## DIRECTIVE
Copy out all the material below, requests included, and add 49 to each coordinate in the answers. Leave the pictures out of your copy.

## STORED ROWS
————————

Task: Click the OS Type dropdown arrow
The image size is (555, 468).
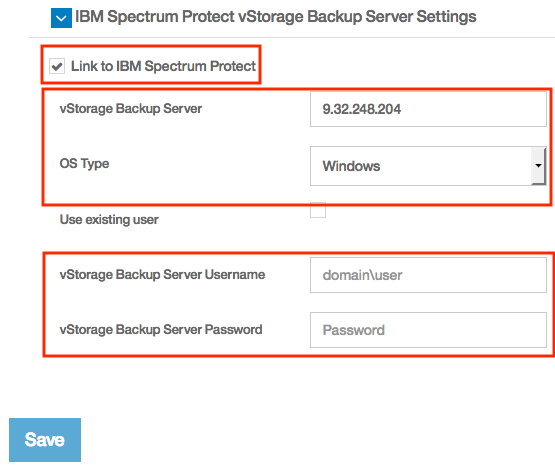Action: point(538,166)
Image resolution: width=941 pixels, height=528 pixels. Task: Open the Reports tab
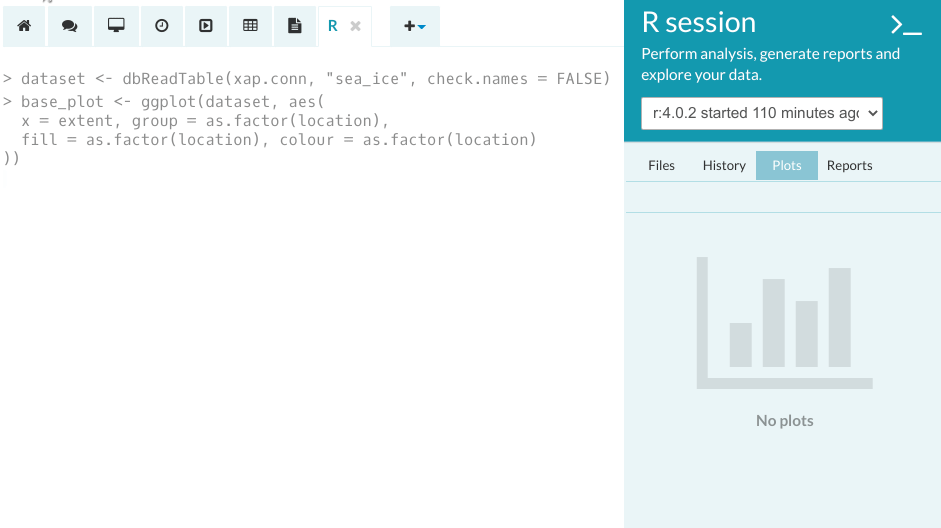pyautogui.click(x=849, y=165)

————————

## PROBLEM SOLUTION
Task: Click the OS Type dropdown arrow
The image size is (555, 468).
Action: point(587,215)
Image resolution: width=941 pixels, height=528 pixels. Task: Open the Reports tab
pyautogui.click(x=898, y=214)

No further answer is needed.